Second time around I wasn’t a kid and knew marriage was work and figured if we worked hard together that the marriage would always be strong. Funny thing about life to use my favorite quote from John Lennon “Life is what happens while you are busy making other plans”. Turns out in the real world, a couple can be strong, in love but still have issues that make them incompatible. There is no secret to staying married, and anyone who tells you otherwise is shitting you. I say that with 14 years of marriage under my belt and being the offspring of a couple that did 31 years until death parted them.
I have no idea what our future holds, at this point we take it day by day, and take the good with the ugly. Yet we both had a great laugh when I shared the so-called keys to staying married that I stumbled across, if only it were that easy. Life is messy and when you combine lives it gets even messier. Or shall we just say it’s complicated.
I read that same blog post and what I took away was something very different. The blogger who wrote that is not single, but divorced herself, so it didn’t make sense to me that she would be making any statements about marriage being simple.

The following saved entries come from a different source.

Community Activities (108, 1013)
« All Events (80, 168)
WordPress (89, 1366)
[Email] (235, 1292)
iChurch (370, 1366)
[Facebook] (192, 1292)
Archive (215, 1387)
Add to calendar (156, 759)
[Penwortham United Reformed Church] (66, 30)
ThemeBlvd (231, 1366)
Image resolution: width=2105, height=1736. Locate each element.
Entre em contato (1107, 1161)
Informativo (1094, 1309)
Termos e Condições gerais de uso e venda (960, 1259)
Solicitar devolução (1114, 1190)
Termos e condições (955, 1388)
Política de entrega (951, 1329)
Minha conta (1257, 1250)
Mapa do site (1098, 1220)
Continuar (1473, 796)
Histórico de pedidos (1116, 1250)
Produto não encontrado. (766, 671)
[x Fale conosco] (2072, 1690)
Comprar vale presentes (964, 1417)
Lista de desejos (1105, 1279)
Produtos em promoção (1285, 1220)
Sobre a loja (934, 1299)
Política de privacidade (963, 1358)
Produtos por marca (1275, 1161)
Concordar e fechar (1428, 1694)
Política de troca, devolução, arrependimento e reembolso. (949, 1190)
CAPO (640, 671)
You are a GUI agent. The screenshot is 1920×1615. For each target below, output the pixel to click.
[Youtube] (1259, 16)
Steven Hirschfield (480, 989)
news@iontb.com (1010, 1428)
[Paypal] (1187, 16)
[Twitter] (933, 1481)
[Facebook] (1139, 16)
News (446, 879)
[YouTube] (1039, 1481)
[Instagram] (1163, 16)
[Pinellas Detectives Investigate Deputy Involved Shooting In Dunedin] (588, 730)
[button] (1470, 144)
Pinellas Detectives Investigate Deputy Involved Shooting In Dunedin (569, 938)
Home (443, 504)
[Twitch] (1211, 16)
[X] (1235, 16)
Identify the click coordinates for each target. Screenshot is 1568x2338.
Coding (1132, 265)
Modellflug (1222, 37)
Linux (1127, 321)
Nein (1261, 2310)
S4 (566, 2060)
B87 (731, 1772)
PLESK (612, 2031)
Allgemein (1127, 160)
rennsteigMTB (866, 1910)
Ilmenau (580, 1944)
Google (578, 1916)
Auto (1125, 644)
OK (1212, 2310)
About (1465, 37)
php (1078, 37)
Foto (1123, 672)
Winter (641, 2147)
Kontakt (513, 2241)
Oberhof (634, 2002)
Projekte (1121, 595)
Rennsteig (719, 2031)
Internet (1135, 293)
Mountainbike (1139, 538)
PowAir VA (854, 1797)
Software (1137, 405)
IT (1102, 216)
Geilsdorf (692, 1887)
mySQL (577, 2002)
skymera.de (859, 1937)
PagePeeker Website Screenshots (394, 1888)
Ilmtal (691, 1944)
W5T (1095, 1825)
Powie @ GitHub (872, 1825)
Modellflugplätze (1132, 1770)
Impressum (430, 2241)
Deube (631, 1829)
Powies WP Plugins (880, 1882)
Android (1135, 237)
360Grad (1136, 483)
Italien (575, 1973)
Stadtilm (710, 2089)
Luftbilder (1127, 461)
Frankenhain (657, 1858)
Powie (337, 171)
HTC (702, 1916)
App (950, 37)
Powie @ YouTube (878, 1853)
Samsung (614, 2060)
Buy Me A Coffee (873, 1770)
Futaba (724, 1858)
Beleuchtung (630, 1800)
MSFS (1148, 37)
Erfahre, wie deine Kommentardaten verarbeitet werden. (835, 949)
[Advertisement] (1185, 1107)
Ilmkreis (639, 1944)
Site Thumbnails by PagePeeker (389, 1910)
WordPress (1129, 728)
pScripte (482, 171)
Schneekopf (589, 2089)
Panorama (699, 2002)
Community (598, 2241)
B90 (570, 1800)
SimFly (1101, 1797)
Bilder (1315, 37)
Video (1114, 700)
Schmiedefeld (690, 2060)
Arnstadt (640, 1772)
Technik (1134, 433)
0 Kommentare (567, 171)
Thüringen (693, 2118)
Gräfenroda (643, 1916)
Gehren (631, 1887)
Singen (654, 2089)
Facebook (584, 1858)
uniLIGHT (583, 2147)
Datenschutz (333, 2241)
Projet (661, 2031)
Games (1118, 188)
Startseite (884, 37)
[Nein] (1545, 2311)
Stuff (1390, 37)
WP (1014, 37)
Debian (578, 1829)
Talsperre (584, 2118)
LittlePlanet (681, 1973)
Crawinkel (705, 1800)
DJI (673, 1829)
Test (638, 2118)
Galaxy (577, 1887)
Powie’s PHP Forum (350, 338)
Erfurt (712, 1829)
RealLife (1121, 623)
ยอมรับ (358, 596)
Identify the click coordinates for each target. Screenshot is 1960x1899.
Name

But based on what the old woman who’d been married a long time said to her, what I took the ultimate point of the post to mean is that – the only difference between being married 60 years and being married 6 years is not getting divorced. The younger unmarried woman who was exclaiming to the old couple about being married so long seemed to be under the assumption that they must have been SO HAPPY and had something special. But how does she know that maybe those decades weren’t crappy, full of infidelity, lack of affection, or even violence? We make a lot of assumptions about long marriages, and because they seem less and less common, we think they are better relationships. Maybe. Maybe not!
I don’t know what the blogger’s intent was – maybe it was to oversimply – but I took it another way.
I agree about laughing.
The Pseudo Husband and used to have a yearly: I hate you / we’re done blow out. I think we spent the better part of (after we lived together) two years really wondering if we should move on. For us — and this is clearly not for everyone — it took until we had almost nothing to love each other. When we were struggling, we realized the only thing we do have is each other. Our non-union is stronger than ever and we’re more at peace within the relationship.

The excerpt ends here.